Cuando eres niño importa poco lo que los demás opinen de tus lecturas. Mi padre iba los sábados por la mañana al estanco a por su dosis semanal y me traía (cosas del comercio de la época) un libro junto al par de cartones de Habanos. Me gustaba acompañarle, aunque en ocasiones prefería dejarme durmiendo. Uno de ellos, una de esas veces, fue El circo Galliano, de Enid Blyton. Una historia que se salía del círculo habitual de Los Cinco o Los Siete Secretos y en la que el niño Jimmy Brown conoce a una chica, Lotta, que monta a caballos en el circo. No sé cuánto tiempo me pasé, un par de años tal vez, quisiendo ser Jimmy; deseando ver desde la ventana una carpa alzándose en el solar, el delgado cuerpo de una joven amazona con la que unir mi destino a payasos, monos, elefantes y barrocos carromatos que avanzan mirando al sol del atardecer. Ese sueño tan intenso y real de los niños, ese mundo que puedes tocar y ver como las motas que brillan en la luz.
Las figuras circenses han aparecido en momentos clave de mi vida. Los personajes de Bergman que contemplan la partida del caballero con la muerte; Marion, la maravillosa acróbata de Wings of desire; una representación en Benicàssim del Circus Ronaldo, el mejor espectáculo que he visto en mi vida. Tal vez porque ellos son lo que yo soñé cuando me convertía en Jimmy Brown y dejaba atrás la infancia para partir hacia la aventura adolescente. Incluso la nebulosa de estrellas musicales de ese incalificable documental titulado The Rolling Stones Rock and Roll Circus, o aquellos payasos de la tele que lograron matar a otros de carne y hueso. Ya no era necesario acudir a una carpa, ni percibir el olor de animales vivos, ni todo aquello que una vez fue mágico y pasó a ser cómico. O ridículo, en la mayoría de los casos. Todos tenemos lo nuestro con este poderoso símbolo que habita en la carpa bicolor, bajo la que mostramos cada pasión al ritmo nervioso de una orquesta de borrachines con uniformes gastados mientras una niña triste espera que finalice el desfile de lentejuelas y animales adornados. Tal vez sea esa la experiencia más común; aunque ahora resulta complejo explicar un espectáculo tan híbrido y contaminado.

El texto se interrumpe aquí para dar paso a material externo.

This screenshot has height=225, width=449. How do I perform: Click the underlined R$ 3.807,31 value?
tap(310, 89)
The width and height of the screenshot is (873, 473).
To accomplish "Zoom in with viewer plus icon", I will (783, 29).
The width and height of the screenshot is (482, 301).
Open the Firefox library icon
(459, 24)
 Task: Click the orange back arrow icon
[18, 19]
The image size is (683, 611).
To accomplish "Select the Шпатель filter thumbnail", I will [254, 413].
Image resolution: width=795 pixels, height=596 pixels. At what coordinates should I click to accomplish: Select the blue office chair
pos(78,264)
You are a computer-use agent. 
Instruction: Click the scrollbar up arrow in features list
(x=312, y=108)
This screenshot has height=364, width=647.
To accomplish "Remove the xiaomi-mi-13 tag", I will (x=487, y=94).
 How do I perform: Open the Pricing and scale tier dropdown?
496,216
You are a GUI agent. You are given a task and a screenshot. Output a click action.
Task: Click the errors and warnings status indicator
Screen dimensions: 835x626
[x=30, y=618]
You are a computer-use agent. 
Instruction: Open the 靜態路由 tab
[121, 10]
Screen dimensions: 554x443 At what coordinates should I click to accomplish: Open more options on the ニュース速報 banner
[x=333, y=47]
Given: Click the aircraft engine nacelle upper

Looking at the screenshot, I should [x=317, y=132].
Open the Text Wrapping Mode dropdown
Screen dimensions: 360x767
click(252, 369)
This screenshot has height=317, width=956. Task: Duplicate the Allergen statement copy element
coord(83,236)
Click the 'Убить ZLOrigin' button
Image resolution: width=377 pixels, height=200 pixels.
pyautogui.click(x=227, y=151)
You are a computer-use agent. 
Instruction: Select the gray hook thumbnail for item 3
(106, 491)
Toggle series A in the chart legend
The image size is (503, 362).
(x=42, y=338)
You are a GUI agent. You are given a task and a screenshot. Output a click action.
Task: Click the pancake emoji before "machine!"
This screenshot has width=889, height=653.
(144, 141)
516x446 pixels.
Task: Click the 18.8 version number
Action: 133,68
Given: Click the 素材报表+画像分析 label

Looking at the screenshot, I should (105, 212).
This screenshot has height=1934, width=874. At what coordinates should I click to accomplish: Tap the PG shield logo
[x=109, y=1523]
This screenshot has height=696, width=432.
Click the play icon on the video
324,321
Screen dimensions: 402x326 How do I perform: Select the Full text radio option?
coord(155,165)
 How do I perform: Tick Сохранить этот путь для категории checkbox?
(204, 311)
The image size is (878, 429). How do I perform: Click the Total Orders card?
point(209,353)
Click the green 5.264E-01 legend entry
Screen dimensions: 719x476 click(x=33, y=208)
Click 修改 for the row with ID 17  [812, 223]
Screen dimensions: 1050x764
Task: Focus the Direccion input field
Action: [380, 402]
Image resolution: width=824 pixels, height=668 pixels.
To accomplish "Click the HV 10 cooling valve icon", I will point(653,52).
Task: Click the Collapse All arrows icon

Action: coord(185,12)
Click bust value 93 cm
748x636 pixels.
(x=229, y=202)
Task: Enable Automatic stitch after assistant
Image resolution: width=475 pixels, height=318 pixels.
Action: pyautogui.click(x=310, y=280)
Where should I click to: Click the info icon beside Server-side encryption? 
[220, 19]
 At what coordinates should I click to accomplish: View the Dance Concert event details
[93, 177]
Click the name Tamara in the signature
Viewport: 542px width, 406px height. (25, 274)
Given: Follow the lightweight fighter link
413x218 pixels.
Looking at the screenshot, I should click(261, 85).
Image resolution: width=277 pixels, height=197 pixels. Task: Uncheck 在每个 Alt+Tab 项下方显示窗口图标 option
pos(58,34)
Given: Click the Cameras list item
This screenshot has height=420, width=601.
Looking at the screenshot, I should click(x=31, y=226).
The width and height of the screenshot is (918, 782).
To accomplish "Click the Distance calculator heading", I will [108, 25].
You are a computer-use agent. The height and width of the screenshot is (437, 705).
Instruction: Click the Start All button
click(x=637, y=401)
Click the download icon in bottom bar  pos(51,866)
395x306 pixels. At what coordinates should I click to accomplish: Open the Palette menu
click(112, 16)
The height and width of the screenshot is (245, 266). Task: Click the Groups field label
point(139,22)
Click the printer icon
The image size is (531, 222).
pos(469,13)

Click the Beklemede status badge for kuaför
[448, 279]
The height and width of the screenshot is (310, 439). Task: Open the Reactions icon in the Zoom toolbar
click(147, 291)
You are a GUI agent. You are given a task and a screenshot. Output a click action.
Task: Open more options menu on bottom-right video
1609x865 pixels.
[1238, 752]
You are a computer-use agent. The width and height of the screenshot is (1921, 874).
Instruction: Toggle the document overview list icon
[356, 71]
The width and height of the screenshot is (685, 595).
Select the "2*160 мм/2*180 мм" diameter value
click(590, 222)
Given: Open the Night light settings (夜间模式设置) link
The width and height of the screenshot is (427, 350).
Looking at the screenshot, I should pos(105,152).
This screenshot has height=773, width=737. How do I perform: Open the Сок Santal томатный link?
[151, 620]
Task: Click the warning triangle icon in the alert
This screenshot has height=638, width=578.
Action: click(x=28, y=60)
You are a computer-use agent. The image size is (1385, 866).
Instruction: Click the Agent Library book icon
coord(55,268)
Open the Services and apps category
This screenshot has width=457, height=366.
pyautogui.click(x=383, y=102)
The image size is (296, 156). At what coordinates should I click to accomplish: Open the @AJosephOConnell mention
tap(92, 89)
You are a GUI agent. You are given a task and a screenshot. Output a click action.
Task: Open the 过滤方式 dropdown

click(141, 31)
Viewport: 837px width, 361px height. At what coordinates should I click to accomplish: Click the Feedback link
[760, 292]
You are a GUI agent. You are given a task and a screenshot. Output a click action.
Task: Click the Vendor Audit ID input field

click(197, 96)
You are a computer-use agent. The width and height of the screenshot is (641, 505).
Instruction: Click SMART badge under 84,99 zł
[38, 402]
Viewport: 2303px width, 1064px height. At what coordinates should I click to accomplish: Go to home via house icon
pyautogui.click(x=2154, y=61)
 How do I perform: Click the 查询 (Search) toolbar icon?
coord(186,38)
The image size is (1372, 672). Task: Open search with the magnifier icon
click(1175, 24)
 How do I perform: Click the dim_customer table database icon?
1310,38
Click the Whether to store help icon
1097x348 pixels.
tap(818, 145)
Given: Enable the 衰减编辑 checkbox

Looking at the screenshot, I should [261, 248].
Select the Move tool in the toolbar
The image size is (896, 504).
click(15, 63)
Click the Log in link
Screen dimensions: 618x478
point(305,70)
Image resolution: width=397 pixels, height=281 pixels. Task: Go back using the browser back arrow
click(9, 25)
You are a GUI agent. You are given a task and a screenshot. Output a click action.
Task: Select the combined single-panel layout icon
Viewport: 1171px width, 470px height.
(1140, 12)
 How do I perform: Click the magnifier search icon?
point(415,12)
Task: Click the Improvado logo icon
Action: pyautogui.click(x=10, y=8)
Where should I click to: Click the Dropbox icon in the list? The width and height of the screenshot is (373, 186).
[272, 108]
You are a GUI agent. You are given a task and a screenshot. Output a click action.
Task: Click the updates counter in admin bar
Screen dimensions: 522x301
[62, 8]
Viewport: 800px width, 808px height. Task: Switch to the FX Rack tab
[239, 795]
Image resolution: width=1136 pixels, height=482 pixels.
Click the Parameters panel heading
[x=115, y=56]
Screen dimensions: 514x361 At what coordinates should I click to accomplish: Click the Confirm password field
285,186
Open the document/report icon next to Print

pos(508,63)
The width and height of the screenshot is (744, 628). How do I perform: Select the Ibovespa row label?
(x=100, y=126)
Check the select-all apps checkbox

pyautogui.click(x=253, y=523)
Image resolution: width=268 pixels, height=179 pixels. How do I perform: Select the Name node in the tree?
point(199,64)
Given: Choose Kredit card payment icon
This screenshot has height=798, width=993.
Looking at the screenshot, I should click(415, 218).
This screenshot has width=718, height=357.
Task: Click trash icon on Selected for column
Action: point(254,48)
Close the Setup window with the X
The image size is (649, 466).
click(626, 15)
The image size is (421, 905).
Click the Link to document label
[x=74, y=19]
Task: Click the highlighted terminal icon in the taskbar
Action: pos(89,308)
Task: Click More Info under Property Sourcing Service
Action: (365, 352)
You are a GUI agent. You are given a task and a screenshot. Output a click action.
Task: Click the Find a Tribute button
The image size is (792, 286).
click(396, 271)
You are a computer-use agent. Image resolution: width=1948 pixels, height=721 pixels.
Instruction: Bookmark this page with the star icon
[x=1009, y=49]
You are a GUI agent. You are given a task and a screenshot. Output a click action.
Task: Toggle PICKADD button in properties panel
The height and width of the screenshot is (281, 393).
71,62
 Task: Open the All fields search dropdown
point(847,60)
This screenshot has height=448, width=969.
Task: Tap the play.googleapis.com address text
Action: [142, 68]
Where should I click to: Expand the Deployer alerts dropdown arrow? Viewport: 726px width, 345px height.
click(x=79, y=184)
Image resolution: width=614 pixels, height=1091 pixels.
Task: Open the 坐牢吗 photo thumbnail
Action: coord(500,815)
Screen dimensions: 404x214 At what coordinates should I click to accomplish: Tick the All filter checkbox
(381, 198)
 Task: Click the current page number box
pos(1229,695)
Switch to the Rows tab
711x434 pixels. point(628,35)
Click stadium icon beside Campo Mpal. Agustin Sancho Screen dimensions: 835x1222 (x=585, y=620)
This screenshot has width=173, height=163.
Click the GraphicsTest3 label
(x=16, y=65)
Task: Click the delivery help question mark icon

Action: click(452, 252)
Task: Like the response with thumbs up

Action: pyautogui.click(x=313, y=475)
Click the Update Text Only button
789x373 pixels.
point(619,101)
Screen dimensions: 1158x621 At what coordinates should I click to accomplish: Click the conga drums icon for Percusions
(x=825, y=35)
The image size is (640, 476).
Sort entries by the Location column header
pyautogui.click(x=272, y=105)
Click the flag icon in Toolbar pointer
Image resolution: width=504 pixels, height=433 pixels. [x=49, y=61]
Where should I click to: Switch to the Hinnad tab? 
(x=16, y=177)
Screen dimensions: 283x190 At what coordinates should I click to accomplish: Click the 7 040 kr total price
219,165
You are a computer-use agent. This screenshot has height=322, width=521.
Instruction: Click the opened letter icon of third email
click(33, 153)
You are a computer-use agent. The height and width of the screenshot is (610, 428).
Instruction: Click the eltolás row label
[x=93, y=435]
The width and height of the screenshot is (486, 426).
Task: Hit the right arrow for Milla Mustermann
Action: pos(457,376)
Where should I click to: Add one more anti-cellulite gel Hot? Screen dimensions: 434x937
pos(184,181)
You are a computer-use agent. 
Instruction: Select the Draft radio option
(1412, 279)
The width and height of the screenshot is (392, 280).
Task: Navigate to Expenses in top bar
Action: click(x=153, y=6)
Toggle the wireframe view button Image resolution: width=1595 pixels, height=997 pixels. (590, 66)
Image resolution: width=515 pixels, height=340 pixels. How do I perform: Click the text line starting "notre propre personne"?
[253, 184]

Después de muchos años he vuelto a pisar uno. Los circos actuales están más ocupados en demostrar que tratan bien a sus animales, obtener solares en los que instalarse a un precio más ventajoso o en lograr una publicidad más efectiva. Aunque, por suerte, no es sólo eso. Pienso, ahora que lo conozco bien, que algo de verdad queda en el fondo y que, a fin de cuentas, aquí hay muchas personas que se ganan la vida de una forma hermosa y divertida. Me he dado cuenta, antes de enroscar el objetivo en el cuerpo de la cámara, de que he de afrontar como fotógrafo la vida de Jimmy Brown que no tuve como niño, el amor de Marion que no tuve como adulto, la feliciad de Jof y Mia que eché de menos tantos años, y que va a ser un reto difícil. De modo que tomo aire, cierro los ojos y espero a que se desvanezcan las luces. Tengo suerte y, en medio de la amable gente del Circo Americano, puedo cumplir mi sueño de acariciar un rinoceronte. Me siento viajando en el tiempo y vuelvo a ser aquel niño que un día se subió a un carromato imaginario.
Una respuesta a «La piel del rinoceronte»
Fantástico trabajo.
Conviertes el lenguaje en un sin fin de imágenes evocadoras y las imágenes no necesitan de palabras para describir sin hablar, una interesante historia en cada una de ellas.